- What you will do: Produce as output only the lines below starting at the line with "Click the grit value for SRWC1NR" and continuing through the line with "Task: Click the power logout icon", each one exactly as written.

+--

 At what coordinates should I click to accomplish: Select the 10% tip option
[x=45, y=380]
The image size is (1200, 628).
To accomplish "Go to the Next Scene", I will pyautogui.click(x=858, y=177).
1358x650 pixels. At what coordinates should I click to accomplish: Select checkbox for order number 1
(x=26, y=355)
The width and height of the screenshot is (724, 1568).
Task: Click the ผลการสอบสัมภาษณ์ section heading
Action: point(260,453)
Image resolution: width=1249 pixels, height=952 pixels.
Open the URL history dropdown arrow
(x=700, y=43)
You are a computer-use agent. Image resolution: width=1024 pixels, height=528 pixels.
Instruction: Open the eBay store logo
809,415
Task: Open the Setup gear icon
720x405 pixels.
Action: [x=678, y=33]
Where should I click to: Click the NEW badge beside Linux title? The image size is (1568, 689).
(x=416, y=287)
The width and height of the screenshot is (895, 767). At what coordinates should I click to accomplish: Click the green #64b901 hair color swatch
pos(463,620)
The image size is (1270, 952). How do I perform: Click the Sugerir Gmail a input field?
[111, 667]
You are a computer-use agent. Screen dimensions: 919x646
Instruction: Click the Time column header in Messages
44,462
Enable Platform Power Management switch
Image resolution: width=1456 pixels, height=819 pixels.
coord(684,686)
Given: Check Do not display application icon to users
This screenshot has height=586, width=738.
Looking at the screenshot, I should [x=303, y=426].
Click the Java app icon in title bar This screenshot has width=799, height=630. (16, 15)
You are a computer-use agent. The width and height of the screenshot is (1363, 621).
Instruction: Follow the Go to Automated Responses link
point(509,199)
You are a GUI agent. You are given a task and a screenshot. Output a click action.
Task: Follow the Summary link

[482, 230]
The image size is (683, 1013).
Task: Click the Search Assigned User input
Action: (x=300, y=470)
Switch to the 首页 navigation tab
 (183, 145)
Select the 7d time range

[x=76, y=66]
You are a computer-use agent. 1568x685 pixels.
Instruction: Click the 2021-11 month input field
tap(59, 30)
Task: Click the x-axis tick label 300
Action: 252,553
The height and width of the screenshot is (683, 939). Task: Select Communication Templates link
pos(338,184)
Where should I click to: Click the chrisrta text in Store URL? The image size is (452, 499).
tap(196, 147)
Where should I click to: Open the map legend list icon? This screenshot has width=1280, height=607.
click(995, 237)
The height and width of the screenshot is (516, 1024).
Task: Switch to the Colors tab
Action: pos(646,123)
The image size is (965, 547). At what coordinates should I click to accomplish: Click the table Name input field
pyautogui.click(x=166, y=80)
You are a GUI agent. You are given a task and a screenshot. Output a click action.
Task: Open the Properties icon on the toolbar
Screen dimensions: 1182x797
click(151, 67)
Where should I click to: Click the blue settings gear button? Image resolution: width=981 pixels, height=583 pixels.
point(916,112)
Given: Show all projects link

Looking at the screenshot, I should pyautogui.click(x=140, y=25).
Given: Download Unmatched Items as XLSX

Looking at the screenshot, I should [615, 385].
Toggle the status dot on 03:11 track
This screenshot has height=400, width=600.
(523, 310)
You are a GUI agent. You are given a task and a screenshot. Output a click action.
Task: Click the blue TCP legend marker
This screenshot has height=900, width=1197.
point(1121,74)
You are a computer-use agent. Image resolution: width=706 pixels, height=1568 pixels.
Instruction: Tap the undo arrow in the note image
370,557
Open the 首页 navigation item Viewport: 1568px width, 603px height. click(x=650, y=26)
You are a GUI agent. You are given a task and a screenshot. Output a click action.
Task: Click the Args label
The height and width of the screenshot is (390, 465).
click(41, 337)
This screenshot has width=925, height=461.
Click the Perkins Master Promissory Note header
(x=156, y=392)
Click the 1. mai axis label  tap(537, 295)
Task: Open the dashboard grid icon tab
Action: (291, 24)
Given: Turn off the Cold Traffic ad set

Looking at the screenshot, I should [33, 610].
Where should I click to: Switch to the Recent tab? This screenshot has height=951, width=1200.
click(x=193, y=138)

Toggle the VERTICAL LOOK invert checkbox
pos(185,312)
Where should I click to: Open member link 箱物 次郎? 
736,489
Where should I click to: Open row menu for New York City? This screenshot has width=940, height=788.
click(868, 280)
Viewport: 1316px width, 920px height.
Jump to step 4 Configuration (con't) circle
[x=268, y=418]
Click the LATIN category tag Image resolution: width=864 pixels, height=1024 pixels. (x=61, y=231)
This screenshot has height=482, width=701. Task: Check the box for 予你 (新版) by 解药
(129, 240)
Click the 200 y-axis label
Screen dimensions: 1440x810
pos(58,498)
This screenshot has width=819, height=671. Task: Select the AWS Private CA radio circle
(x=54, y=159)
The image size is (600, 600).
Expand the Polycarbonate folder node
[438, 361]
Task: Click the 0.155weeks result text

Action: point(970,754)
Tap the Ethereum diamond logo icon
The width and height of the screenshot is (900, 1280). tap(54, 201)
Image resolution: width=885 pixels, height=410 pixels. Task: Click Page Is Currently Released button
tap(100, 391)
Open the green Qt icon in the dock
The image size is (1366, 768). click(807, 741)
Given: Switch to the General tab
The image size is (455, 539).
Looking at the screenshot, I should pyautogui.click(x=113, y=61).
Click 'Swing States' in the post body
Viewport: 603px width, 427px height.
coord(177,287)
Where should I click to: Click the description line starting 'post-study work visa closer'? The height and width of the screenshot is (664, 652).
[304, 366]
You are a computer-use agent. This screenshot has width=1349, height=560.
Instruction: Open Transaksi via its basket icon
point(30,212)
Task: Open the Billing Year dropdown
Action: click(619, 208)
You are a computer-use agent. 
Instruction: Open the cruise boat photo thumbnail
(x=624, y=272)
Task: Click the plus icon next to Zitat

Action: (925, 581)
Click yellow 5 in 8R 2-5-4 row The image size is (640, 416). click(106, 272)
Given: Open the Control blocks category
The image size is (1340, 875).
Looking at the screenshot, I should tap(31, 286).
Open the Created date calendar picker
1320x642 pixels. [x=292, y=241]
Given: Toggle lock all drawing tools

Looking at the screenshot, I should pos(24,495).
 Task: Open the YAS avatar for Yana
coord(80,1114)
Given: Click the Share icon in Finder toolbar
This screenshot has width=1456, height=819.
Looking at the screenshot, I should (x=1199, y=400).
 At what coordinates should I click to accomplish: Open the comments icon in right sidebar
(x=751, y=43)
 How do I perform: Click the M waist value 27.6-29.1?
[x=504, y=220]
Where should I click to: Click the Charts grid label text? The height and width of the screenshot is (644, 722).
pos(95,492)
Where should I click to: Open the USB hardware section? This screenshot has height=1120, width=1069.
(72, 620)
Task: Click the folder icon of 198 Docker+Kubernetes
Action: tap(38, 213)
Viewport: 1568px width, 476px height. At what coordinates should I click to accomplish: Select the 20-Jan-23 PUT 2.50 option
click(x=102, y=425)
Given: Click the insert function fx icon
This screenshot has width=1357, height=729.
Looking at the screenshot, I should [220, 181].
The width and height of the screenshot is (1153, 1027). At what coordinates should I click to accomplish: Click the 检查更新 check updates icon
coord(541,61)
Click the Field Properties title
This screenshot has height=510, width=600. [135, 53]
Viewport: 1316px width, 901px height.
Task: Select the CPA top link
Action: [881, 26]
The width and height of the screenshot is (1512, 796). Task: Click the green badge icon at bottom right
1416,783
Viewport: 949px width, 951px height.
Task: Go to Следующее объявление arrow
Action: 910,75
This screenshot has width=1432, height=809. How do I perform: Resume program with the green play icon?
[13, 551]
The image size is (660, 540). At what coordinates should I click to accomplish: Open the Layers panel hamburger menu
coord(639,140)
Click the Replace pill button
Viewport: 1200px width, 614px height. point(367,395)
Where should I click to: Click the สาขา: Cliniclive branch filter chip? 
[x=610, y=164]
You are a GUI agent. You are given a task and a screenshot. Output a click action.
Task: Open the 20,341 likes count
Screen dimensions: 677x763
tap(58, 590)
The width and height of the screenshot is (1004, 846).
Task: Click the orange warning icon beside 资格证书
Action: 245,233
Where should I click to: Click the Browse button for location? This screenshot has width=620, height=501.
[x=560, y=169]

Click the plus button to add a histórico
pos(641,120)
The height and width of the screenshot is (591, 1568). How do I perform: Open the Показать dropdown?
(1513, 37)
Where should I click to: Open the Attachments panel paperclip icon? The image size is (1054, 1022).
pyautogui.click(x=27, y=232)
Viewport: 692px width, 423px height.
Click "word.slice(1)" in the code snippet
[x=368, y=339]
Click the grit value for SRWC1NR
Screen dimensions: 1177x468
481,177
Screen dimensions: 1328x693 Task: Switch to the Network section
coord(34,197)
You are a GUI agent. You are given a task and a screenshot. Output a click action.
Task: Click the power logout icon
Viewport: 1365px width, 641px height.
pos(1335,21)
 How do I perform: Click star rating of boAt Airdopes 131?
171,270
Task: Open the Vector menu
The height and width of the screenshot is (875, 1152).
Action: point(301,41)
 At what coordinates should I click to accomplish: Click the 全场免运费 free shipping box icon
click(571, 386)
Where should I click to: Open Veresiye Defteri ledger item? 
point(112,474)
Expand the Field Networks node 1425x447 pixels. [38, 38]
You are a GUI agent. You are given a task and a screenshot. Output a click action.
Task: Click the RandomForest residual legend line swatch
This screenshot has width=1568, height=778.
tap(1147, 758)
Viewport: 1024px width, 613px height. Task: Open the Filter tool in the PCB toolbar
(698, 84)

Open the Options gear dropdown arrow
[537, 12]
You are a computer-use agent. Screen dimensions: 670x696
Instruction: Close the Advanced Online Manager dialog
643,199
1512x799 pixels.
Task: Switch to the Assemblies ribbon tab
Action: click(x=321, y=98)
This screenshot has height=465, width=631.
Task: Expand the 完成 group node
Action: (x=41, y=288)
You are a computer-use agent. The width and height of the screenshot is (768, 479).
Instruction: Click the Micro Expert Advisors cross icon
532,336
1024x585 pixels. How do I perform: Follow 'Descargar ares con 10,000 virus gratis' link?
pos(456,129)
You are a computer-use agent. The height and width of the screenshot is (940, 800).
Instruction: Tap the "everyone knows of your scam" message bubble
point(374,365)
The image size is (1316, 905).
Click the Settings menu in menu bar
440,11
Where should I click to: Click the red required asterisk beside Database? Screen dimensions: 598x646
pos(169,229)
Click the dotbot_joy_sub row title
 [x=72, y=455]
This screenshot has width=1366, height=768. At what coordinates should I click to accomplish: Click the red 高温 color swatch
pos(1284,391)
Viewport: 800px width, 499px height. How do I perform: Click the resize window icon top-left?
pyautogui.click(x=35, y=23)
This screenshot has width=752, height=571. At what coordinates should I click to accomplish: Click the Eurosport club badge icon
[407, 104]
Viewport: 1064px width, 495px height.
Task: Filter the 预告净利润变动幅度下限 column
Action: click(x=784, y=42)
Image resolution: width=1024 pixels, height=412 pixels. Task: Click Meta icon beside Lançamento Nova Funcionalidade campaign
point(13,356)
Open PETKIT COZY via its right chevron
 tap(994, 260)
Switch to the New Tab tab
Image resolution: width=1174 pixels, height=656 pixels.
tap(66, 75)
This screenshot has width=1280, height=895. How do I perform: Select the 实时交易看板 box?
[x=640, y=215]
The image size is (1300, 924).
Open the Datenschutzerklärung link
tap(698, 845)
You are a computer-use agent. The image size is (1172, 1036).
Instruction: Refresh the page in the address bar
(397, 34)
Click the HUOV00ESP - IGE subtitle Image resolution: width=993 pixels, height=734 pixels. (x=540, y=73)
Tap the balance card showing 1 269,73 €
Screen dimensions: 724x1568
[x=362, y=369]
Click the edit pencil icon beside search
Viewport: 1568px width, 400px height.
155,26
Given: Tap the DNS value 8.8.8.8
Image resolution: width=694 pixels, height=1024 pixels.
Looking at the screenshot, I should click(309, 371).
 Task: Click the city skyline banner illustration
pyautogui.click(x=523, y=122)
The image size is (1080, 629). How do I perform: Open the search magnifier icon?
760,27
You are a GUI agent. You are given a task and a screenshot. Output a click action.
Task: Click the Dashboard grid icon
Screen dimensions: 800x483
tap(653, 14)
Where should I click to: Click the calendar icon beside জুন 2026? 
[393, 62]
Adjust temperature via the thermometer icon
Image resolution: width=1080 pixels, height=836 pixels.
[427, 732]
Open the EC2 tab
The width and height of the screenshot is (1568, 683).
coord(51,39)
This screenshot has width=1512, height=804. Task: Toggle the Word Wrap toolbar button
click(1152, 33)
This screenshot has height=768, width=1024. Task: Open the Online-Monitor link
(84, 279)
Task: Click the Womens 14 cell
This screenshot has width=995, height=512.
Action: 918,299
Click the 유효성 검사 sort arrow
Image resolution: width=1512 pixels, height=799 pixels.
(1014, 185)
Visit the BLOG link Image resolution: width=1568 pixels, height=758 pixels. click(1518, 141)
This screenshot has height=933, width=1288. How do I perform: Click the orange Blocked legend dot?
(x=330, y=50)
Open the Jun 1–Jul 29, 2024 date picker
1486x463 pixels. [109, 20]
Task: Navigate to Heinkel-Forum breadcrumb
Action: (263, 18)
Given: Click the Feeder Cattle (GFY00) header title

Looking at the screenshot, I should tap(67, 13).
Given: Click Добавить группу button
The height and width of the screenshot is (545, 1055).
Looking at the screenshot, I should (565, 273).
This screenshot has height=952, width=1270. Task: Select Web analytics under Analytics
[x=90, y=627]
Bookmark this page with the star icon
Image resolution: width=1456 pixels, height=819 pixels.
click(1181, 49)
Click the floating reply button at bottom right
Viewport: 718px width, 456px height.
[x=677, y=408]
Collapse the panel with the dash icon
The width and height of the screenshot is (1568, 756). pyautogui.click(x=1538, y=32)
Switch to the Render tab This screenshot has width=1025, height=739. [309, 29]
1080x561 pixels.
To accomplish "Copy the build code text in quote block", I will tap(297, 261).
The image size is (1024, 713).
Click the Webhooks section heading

+--

- Task response:
Click the grit value for SRWC1NR
Screen dimensions: 1177x468
481,177
Screen dimensions: 1328x693 Task: Switch to the Network section
coord(34,197)
You are a GUI agent. You are given a task and a screenshot. Output a click action.
Task: Click the power logout icon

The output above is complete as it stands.